To make it clearer, the advantage of this approach is that it saves both memory space and CPU processing time.

The author said: "Of course we could have used bool variables for each option, but that is not economical." It would cost more space (each bool takes a byte for example instead of a single bit) and things would run slower.

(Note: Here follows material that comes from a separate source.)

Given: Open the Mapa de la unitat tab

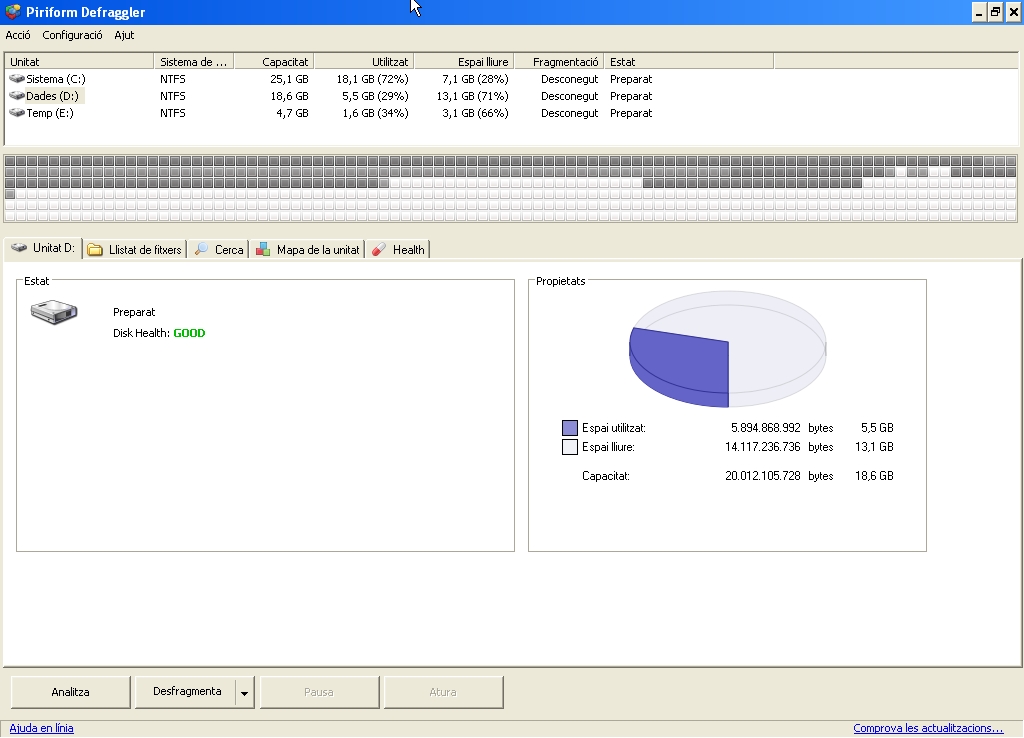Looking at the screenshot, I should [308, 250].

1.28.1 Specific bit checking

An example from the Win32 x86 API:

1
HANDLE fh;
2
fh=CreateFile ("file", GENERIC_WRITE | GENERIC_READ, // combine two flags using bitwise OR
3
    FILE_SHARE_READ, NULL, OPEN_ALWAYS, FILE_ATTRIBUTE_NORMAL, NULL);

What we get (from MSVC 2010):

Listing 1.266: MSVC 2010

1
push    0
2
push    128                     ; 00000080H = FILE_ATTRIBUTE_NORMAL
3
push    4                       ; OPEN_ALWAYS
4
push    0                       ; NULL (security attributes)
5
push    1                       ; FILE_SHARE_READ
6
push    -1073741824             ; C0000000H = GENERIC_READ | GENERIC_WRITE combined
7
push    OFFSET $SG78813         ; pointer to "file" string
8
call    DWORD PTR __imp__CreateFileA@28 ; call CreateFileA via import table
9
mov     DWORD PTR _fh$[ebp], eax ; store returned file handle

Let's take a look inside the WinNT.h file:

Listing 1.267: WinNT.h

1
#define GENERIC_READ    (0x80000000L) // bit 31 — read access flag
2
#define GENERIC_WRITE   (0x40000000L) // bit 30 — write access flag
3
#define GENERIC_EXECUTE (0x20000000L) // bit 29 — execute access flag
4
#define GENERIC_ALL     (0x10000000L) // bit 28 — all access flag

Everything here is clear.
GENERIC_READ | GENERIC_WRITE = 0x80000000 | 0x40000000 = 0xC0000000, and that value is used as the second parameter (argument) to the CreateFile() function.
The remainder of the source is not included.